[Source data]
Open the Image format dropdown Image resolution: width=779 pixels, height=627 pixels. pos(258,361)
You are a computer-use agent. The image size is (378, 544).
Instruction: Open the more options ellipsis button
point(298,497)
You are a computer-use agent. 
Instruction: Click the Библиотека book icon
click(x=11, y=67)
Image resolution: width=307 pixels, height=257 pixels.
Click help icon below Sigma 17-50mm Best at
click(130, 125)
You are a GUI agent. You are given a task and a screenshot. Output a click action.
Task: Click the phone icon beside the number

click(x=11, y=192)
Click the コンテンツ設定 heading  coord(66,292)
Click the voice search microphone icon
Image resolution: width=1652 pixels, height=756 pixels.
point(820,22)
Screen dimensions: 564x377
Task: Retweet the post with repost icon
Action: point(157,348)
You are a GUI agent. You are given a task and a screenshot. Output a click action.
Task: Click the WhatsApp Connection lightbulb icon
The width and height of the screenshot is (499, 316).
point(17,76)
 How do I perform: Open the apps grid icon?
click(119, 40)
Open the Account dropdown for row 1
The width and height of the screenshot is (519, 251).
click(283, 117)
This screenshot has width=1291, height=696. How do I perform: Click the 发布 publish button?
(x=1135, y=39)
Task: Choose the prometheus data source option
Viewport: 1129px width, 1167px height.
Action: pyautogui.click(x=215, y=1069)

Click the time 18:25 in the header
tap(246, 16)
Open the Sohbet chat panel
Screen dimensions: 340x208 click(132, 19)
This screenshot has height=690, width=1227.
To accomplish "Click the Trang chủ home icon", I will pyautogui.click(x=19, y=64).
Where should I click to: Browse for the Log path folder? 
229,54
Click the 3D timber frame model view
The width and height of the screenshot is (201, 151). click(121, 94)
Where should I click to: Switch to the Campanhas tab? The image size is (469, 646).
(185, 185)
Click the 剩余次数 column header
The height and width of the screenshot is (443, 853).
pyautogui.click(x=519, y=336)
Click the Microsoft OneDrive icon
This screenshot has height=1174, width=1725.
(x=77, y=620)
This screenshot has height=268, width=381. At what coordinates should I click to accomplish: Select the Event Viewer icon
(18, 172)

• **What is required**
Using the records above, copy all lines that include the word "agent".

• **Answer**
You are a computer-use agent. The image size is (378, 544).
You are a computer-use agent. 
You are a GUI agent. You are given a task and a screenshot. Output a click action.
You are a GUI agent. You are given a task and a screenshot. Output a click action.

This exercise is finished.